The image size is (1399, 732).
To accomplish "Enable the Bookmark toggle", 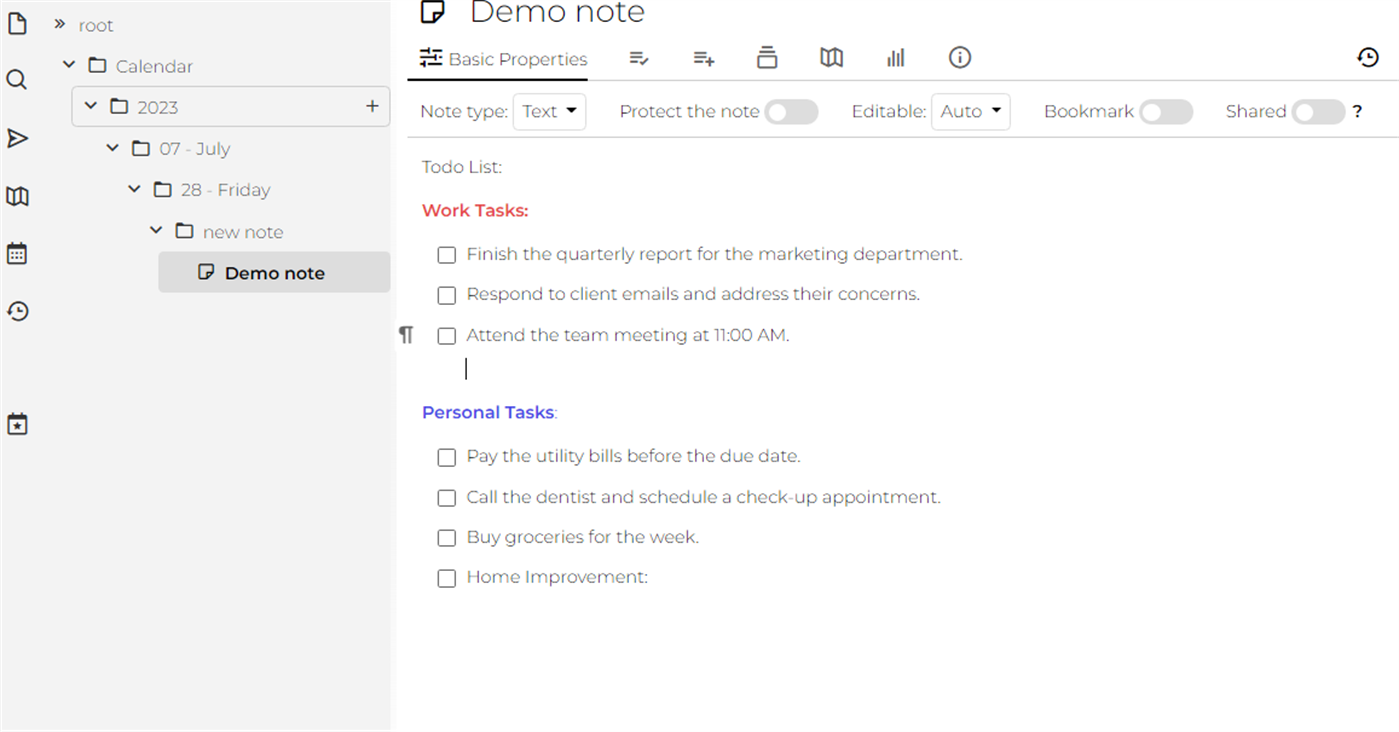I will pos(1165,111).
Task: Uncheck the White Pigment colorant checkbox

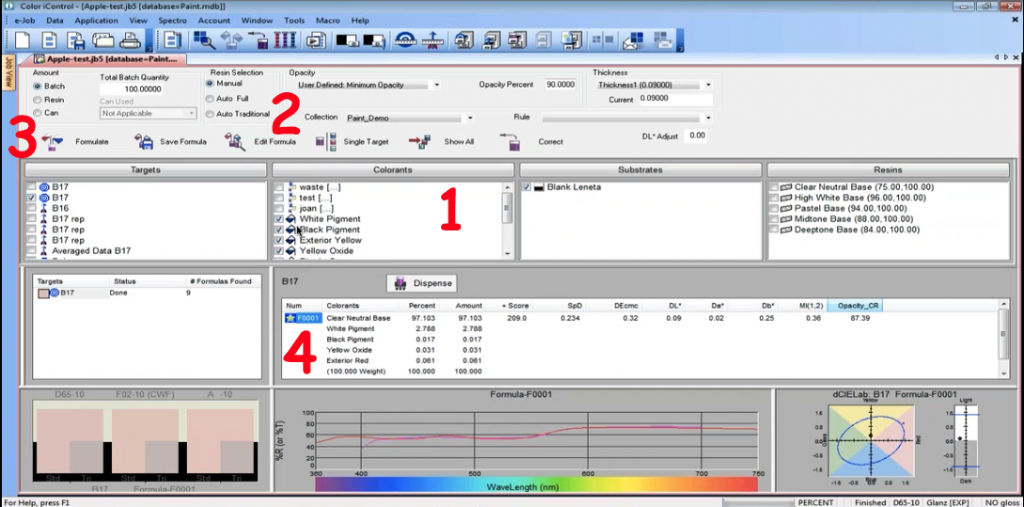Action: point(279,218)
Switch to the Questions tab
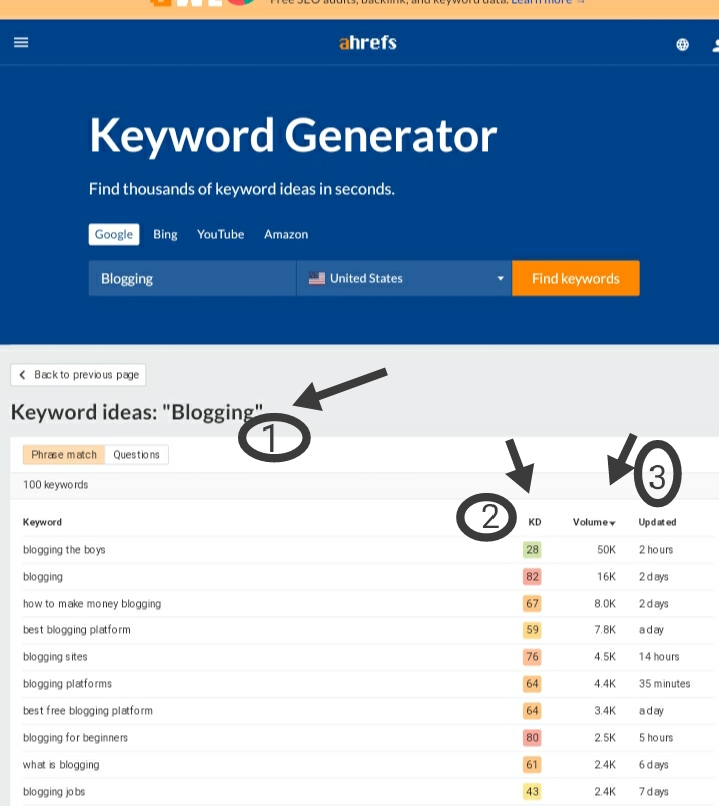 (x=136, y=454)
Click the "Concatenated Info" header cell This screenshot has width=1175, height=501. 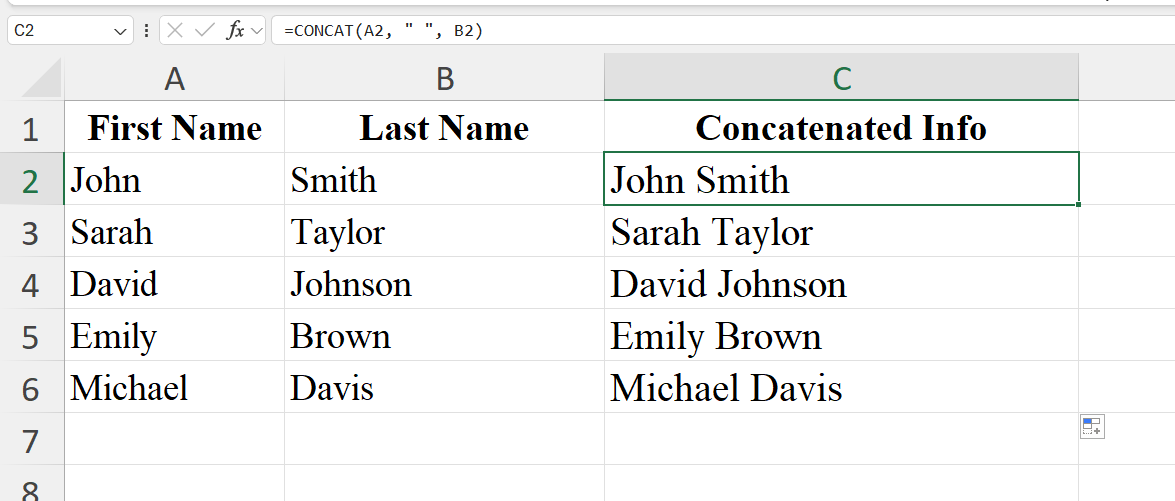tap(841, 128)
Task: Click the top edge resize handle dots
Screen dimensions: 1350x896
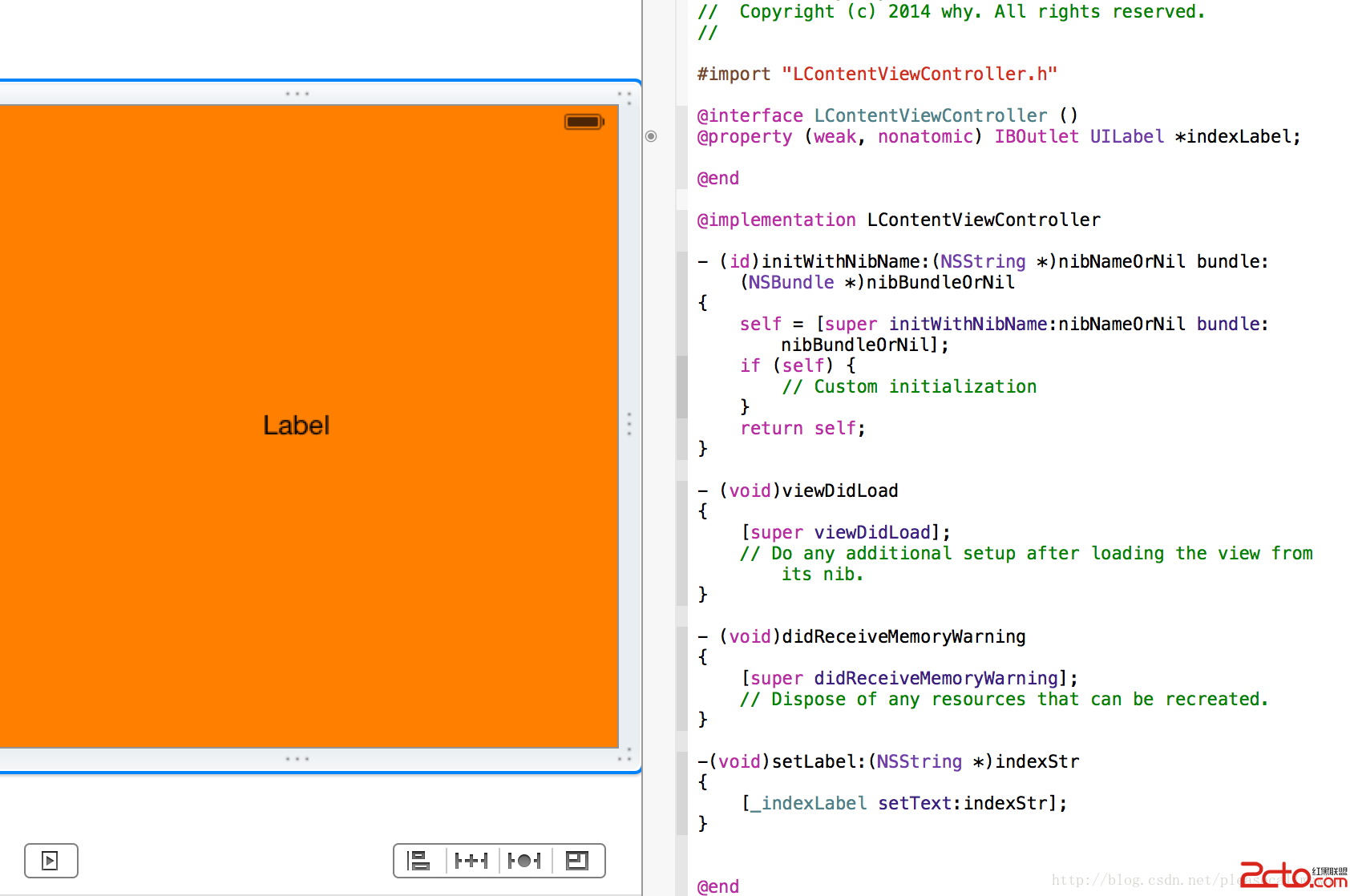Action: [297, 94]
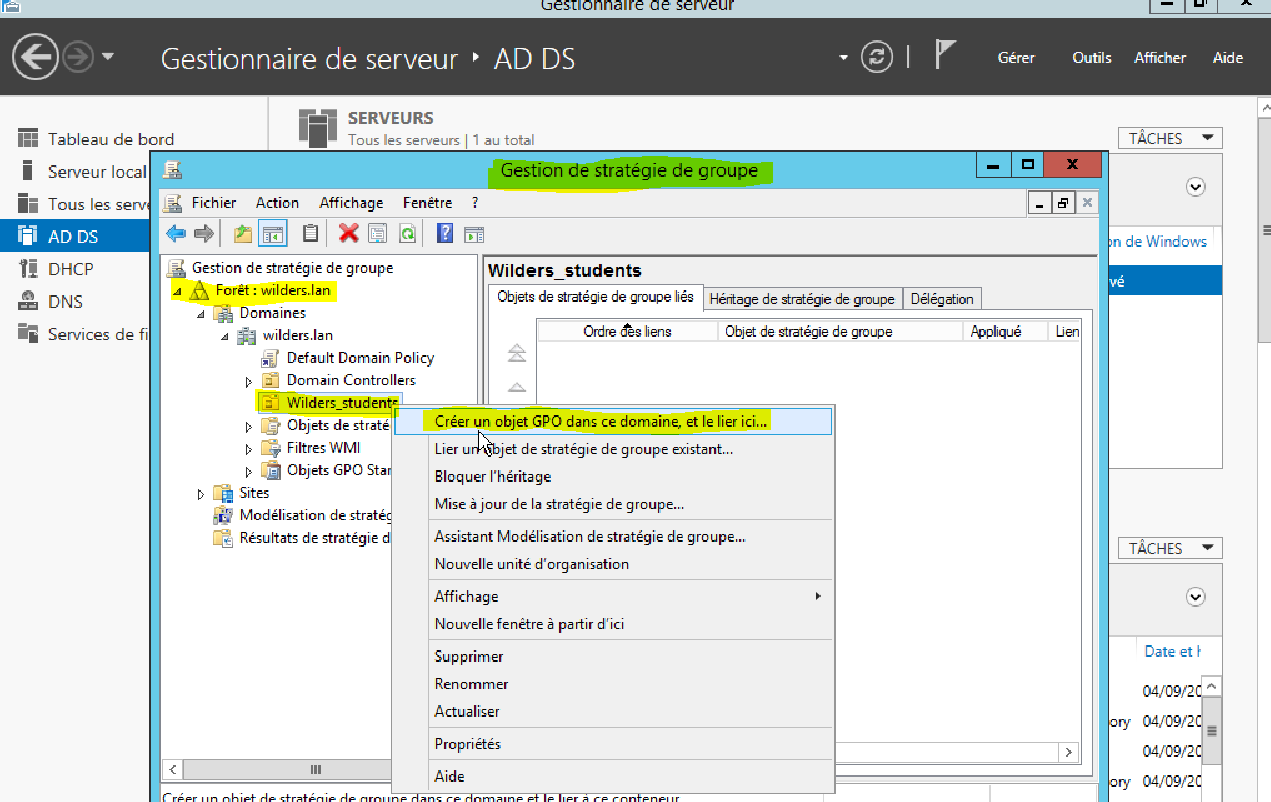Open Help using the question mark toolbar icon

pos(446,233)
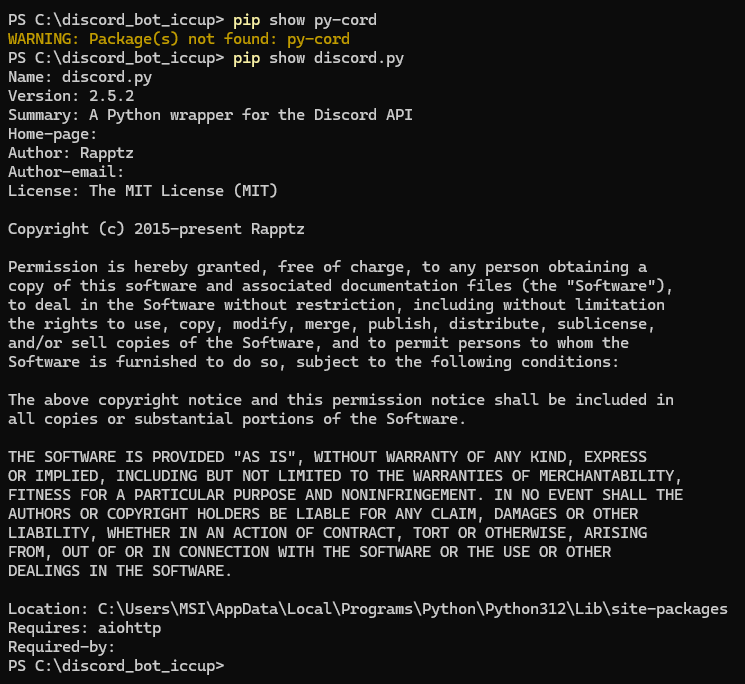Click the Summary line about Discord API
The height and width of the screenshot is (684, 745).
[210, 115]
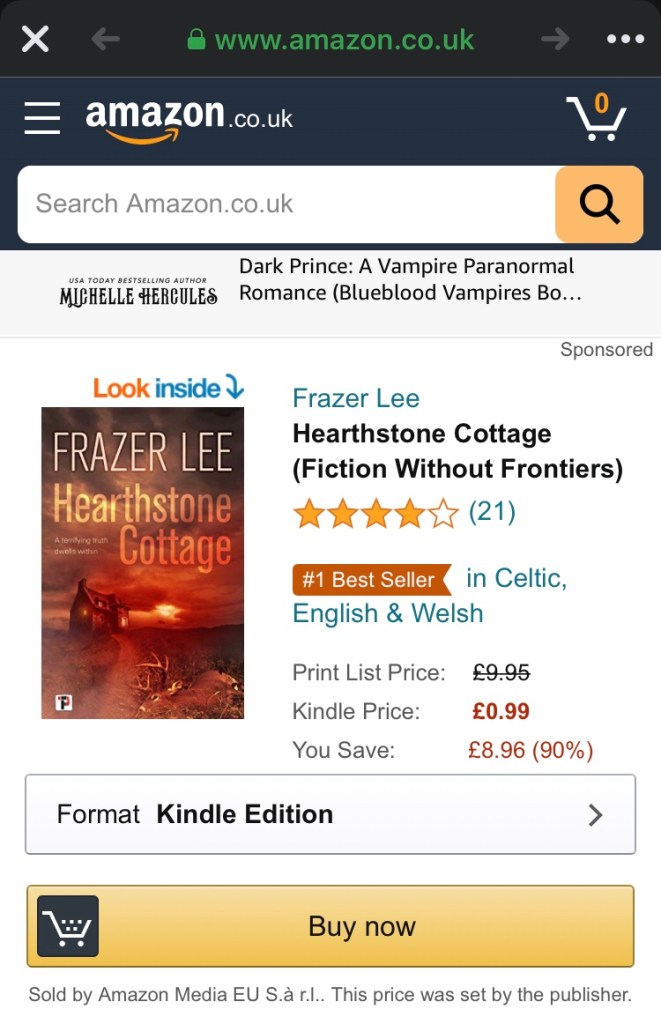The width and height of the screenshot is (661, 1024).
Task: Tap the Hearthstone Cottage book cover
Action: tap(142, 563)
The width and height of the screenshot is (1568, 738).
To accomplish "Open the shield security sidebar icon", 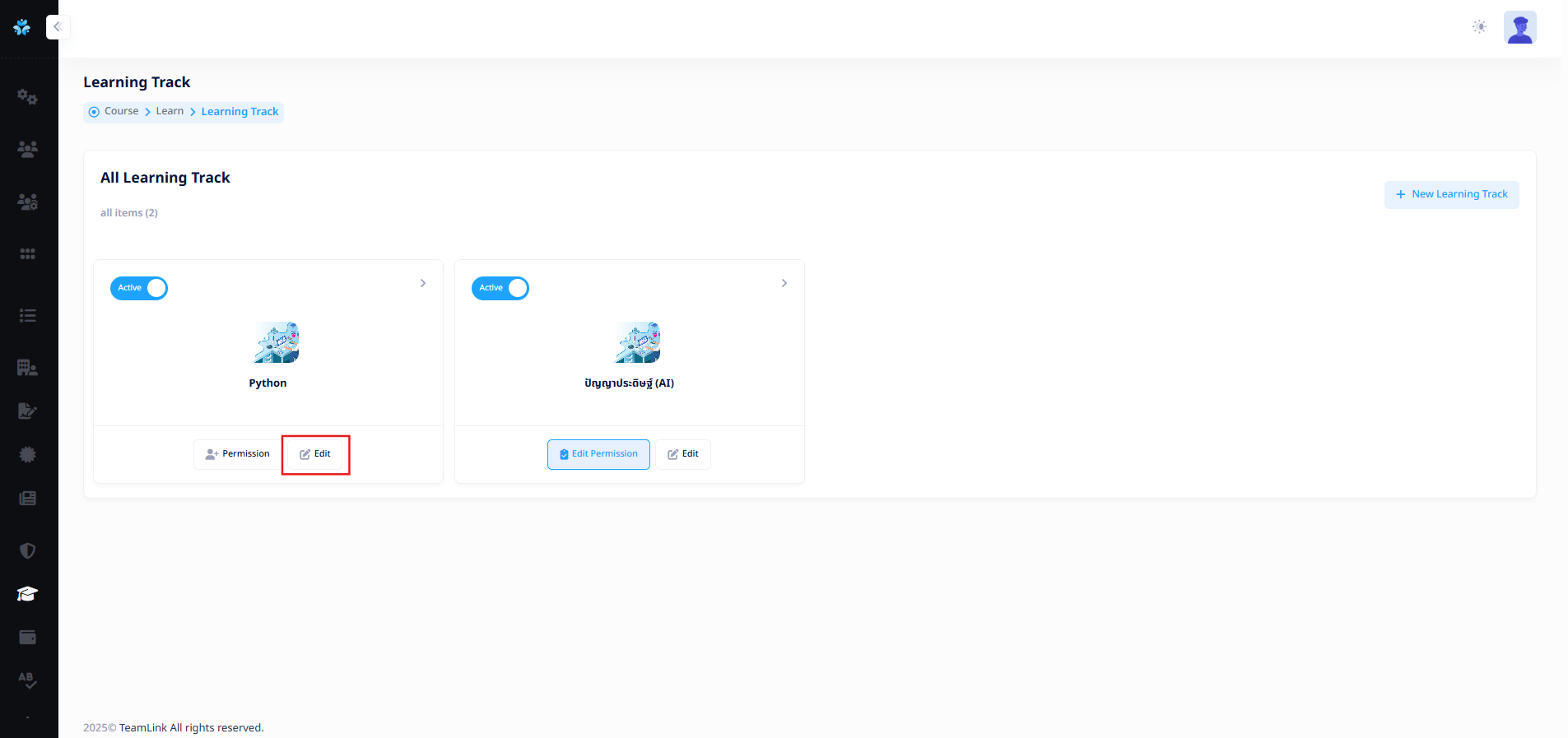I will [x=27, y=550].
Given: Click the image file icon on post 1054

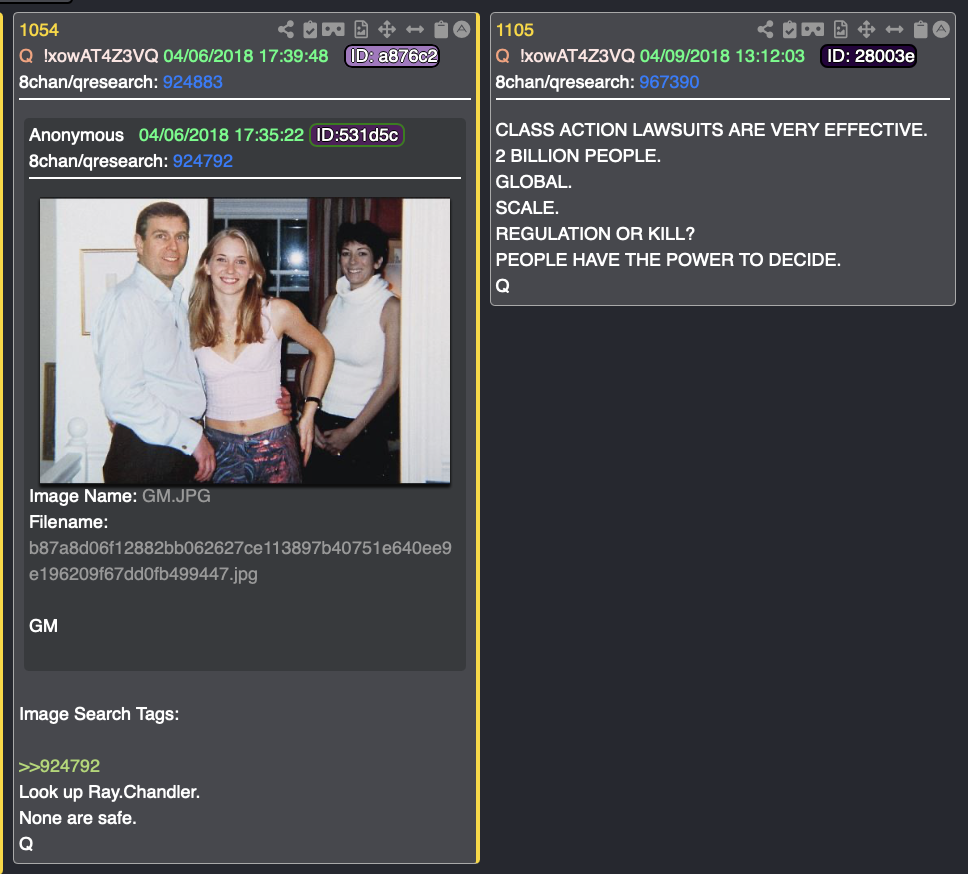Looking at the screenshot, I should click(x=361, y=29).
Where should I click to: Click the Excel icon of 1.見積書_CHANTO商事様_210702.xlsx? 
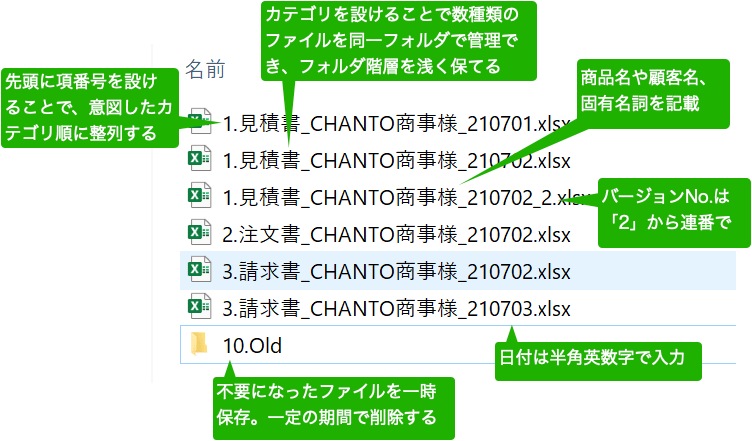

What you have to do: Above are the records; return the lines in them from the one with "Screen dimensions: 1350x896" to the one with "The width and height of the screenshot is (1568, 738).", inclusive, exactly and without images.

Answer for the task:
Screen dimensions: 1350x896
Action: [297, 94]
Open Help using the question mark toolbar icon

pos(446,233)
Click the Summary line about Discord API
The height and width of the screenshot is (684, 745).
[210, 115]
The width and height of the screenshot is (661, 1024).
Task: Tap the Hearthstone Cottage book cover
Action: tap(142, 563)
The width and height of the screenshot is (1568, 738).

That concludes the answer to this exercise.